>> start Given text

Live album by Dave Brubeck Quartet / J. J. Johnson-Kai Winding Quintet
- Released: 1956
- Recorded: July 6, 1956
- Venue: Newport Jazz Festival, Newport
- Genre: Jazz
- Length: 44:15
- Label: Columbia
- Producer: George Avakian

Dave Brubeck chronology
| Brubeck Plays Brubeck (1956) | Dave Brubeck and Jay & Kai at Newport (1956) | Jazz Impressions of the U.S.A. (1957) |

J. J. Johnson and Kai Winding chronology
| Jay and Kai + 6 (1956) | Dave Brubeck and Jay & Kai at Newport (1956) | Jay and Kai (1957) |

= Dave Brubeck and Jay & Kai at Newport =

Dave Brubeck and Jay & Kai at Newport is a split live album featuring selections from Dave Brubeck's Quartet with Paul Desmond and the J. J. Johnson/Kai Winding Quintet performances at the 1956 Newport Jazz Festival which was released on the Columbia label.

>> end Given text

Set exercise:
Decide whether each statement agrees with the text on the Newport album, and answer yes or no, quoting the words of the text that settle it.
1. The album was recorded on July 6, 1956.
2. The album was released on the Verve label.
3. Paul Desmond performed as part of the J. J. Johnson/Kai Winding Quintet.
The lines that come next are drawn from a separate source.

>> start Supplied entries

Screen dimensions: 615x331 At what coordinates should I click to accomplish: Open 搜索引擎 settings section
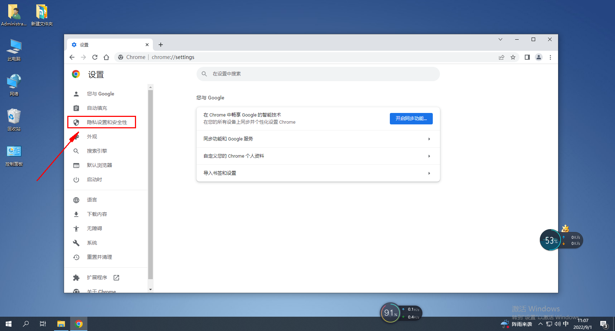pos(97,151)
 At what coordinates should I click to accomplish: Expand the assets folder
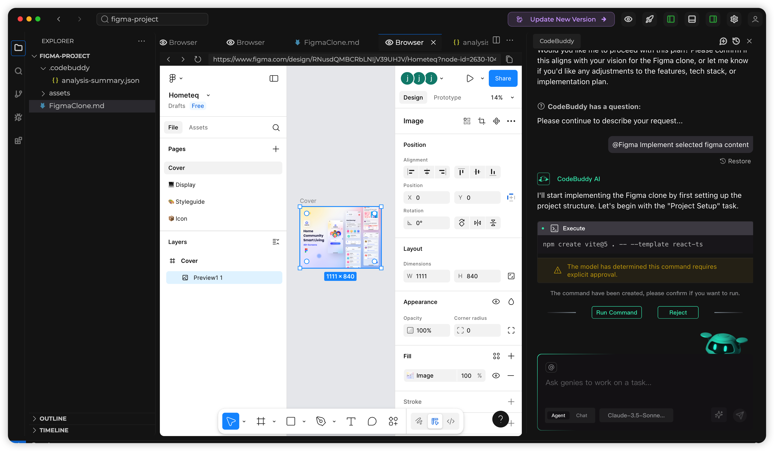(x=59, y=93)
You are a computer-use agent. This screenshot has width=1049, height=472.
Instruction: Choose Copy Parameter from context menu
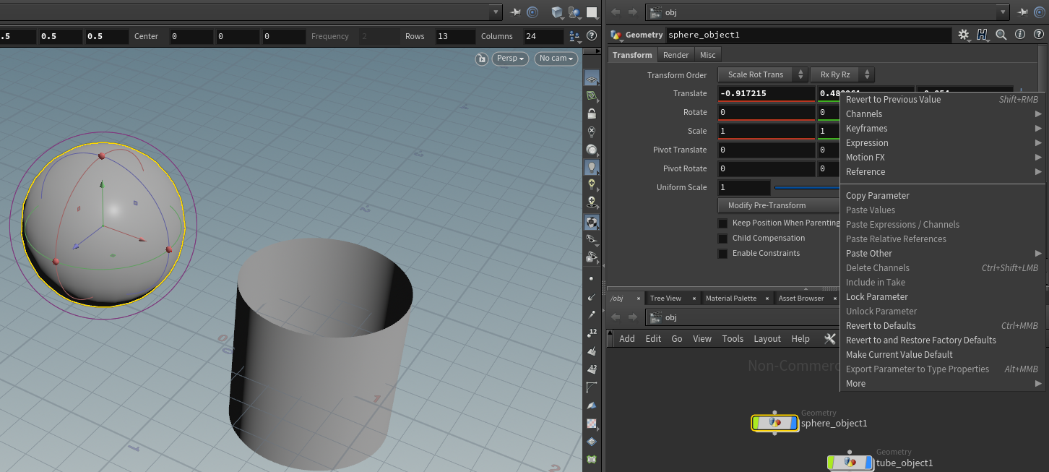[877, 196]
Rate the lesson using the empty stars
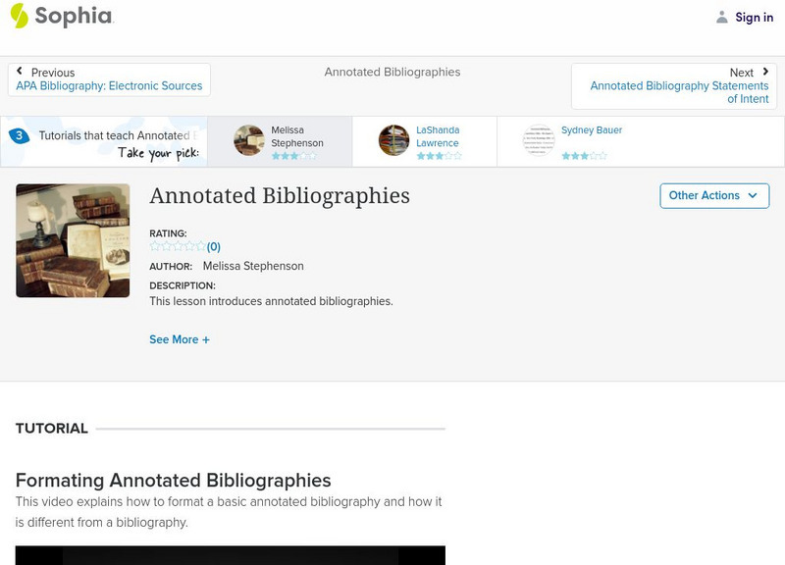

>> end Supplied entries

Answer for this exercise:
1. Yes: "Recorded: July 6, 1956"
2. No: "Label: Columbia"
3. No: "Dave Brubeck's Quartet with Paul Desmond"